(Your instructions) Return the records, each one exactly as written.

-- Material for this exercise follows --

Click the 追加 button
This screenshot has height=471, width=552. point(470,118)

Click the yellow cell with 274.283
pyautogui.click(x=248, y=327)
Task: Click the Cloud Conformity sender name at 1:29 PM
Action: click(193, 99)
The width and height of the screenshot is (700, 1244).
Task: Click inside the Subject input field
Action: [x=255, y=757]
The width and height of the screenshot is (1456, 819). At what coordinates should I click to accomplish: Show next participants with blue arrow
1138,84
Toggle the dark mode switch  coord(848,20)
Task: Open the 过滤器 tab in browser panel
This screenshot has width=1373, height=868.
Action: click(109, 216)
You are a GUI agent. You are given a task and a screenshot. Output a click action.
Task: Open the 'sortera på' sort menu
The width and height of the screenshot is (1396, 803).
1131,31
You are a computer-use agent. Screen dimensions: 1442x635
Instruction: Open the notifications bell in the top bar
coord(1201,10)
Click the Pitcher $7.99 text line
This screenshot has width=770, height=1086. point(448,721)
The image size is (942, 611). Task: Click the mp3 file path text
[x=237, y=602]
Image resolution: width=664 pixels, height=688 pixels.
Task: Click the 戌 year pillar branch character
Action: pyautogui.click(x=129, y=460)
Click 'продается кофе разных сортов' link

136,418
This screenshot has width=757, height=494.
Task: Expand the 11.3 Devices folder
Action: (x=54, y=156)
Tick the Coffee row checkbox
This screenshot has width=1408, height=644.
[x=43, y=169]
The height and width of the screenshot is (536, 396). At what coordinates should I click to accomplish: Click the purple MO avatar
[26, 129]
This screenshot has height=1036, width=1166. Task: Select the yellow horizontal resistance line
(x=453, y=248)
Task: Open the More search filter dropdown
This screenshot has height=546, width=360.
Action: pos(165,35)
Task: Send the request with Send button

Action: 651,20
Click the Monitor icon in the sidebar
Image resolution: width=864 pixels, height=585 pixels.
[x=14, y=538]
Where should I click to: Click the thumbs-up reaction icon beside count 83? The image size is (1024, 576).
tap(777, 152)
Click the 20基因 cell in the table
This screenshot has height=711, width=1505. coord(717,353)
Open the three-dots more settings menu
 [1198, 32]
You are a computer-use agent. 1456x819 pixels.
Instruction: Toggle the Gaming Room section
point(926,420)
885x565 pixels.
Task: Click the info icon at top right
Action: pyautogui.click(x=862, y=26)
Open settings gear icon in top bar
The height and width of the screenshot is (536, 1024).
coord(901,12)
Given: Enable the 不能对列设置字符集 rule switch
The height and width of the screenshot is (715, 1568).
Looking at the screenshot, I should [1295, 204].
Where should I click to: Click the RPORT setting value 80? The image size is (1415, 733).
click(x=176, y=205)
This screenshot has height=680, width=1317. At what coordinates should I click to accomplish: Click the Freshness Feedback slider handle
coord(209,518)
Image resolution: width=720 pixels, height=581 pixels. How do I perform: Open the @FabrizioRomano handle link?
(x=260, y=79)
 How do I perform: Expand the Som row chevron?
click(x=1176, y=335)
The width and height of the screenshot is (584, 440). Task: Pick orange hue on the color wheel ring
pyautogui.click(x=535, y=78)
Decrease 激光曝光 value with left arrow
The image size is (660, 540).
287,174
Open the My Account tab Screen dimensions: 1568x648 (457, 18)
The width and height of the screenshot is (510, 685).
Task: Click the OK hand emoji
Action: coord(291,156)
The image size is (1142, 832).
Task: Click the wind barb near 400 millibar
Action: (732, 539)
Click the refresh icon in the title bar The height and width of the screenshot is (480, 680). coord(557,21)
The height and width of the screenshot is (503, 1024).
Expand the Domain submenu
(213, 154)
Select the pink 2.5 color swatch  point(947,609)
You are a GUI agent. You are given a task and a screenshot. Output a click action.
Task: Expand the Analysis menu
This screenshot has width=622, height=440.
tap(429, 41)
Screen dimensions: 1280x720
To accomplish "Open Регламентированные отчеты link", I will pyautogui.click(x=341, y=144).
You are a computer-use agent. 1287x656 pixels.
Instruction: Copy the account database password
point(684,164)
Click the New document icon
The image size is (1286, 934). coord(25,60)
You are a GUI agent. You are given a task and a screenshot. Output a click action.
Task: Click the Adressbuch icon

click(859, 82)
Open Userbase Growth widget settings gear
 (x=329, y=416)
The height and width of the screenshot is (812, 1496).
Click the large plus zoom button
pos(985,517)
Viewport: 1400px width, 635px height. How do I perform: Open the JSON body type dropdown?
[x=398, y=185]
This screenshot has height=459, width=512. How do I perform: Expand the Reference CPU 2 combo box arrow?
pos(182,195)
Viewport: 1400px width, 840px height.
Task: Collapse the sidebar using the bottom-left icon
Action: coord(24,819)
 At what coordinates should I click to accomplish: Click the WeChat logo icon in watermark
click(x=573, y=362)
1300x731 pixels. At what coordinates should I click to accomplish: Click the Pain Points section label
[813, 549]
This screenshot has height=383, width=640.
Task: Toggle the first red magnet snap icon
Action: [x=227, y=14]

-- Material for this exercise concluded --

(Answer box)
Click the 追加 button
This screenshot has height=471, width=552. point(470,118)

Click the yellow cell with 274.283
pyautogui.click(x=248, y=327)
Task: Click the Cloud Conformity sender name at 1:29 PM
Action: click(193, 99)
The width and height of the screenshot is (700, 1244).
Task: Click inside the Subject input field
Action: [x=255, y=757]
The width and height of the screenshot is (1456, 819). At what coordinates should I click to accomplish: Show next participants with blue arrow
1138,84
Toggle the dark mode switch  coord(848,20)
Task: Open the 过滤器 tab in browser panel
This screenshot has width=1373, height=868.
Action: click(109, 216)
You are a GUI agent. You are given a task and a screenshot. Output a click action.
Task: Open the 'sortera på' sort menu
The width and height of the screenshot is (1396, 803).
1131,31
You are a computer-use agent. Screen dimensions: 1442x635
Instruction: Open the notifications bell in the top bar
coord(1201,10)
Click the Pitcher $7.99 text line
This screenshot has width=770, height=1086. point(448,721)
The image size is (942, 611). Task: Click the mp3 file path text
[x=237, y=602]
Image resolution: width=664 pixels, height=688 pixels.
Task: Click the 戌 year pillar branch character
Action: pyautogui.click(x=129, y=460)
Click 'продается кофе разных сортов' link

136,418
This screenshot has width=757, height=494.
Task: Expand the 11.3 Devices folder
Action: (x=54, y=156)
Tick the Coffee row checkbox
This screenshot has width=1408, height=644.
[x=43, y=169]
The height and width of the screenshot is (536, 396). At what coordinates should I click to accomplish: Click the purple MO avatar
[26, 129]
This screenshot has height=1036, width=1166. Task: Select the yellow horizontal resistance line
(x=453, y=248)
Task: Open the More search filter dropdown
This screenshot has height=546, width=360.
Action: pos(165,35)
Task: Send the request with Send button

Action: 651,20
Click the Monitor icon in the sidebar
Image resolution: width=864 pixels, height=585 pixels.
[x=14, y=538]
Where should I click to: Click the thumbs-up reaction icon beside count 83? The image size is (1024, 576).
tap(777, 152)
Click the 20基因 cell in the table
This screenshot has height=711, width=1505. coord(717,353)
Open the three-dots more settings menu
 [1198, 32]
You are a computer-use agent. 1456x819 pixels.
Instruction: Toggle the Gaming Room section
point(926,420)
885x565 pixels.
Task: Click the info icon at top right
Action: pyautogui.click(x=862, y=26)
Open settings gear icon in top bar
The height and width of the screenshot is (536, 1024).
coord(901,12)
Given: Enable the 不能对列设置字符集 rule switch
The height and width of the screenshot is (715, 1568).
Looking at the screenshot, I should [1295, 204].
Where should I click to: Click the RPORT setting value 80? The image size is (1415, 733).
click(x=176, y=205)
This screenshot has height=680, width=1317. At what coordinates should I click to accomplish: Click the Freshness Feedback slider handle
coord(209,518)
Image resolution: width=720 pixels, height=581 pixels. How do I perform: Open the @FabrizioRomano handle link?
(x=260, y=79)
 How do I perform: Expand the Som row chevron?
click(x=1176, y=335)
The width and height of the screenshot is (584, 440). Task: Pick orange hue on the color wheel ring
pyautogui.click(x=535, y=78)
Decrease 激光曝光 value with left arrow
The image size is (660, 540).
287,174
Open the My Account tab Screen dimensions: 1568x648 (457, 18)
The width and height of the screenshot is (510, 685).
Task: Click the OK hand emoji
Action: coord(291,156)
The image size is (1142, 832).
Task: Click the wind barb near 400 millibar
Action: (732, 539)
Click the refresh icon in the title bar The height and width of the screenshot is (480, 680). coord(557,21)
The height and width of the screenshot is (503, 1024).
Expand the Domain submenu
(213, 154)
Select the pink 2.5 color swatch  point(947,609)
You are a GUI agent. You are given a task and a screenshot. Output a click action.
Task: Expand the Analysis menu
This screenshot has width=622, height=440.
tap(429, 41)
Screen dimensions: 1280x720
To accomplish "Open Регламентированные отчеты link", I will pyautogui.click(x=341, y=144).
You are a computer-use agent. 1287x656 pixels.
Instruction: Copy the account database password
point(684,164)
Click the New document icon
The image size is (1286, 934). coord(25,60)
You are a GUI agent. You are given a task and a screenshot. Output a click action.
Task: Click the Adressbuch icon

click(859, 82)
Open Userbase Growth widget settings gear
 (x=329, y=416)
The height and width of the screenshot is (812, 1496).
Click the large plus zoom button
pos(985,517)
Viewport: 1400px width, 635px height. How do I perform: Open the JSON body type dropdown?
[x=398, y=185]
This screenshot has height=459, width=512. How do I perform: Expand the Reference CPU 2 combo box arrow?
pos(182,195)
Viewport: 1400px width, 840px height.
Task: Collapse the sidebar using the bottom-left icon
Action: coord(24,819)
 At what coordinates should I click to accomplish: Click the WeChat logo icon in watermark
click(x=573, y=362)
1300x731 pixels. At what coordinates should I click to accomplish: Click the Pain Points section label
[813, 549]
This screenshot has height=383, width=640.
Task: Toggle the first red magnet snap icon
Action: [x=227, y=14]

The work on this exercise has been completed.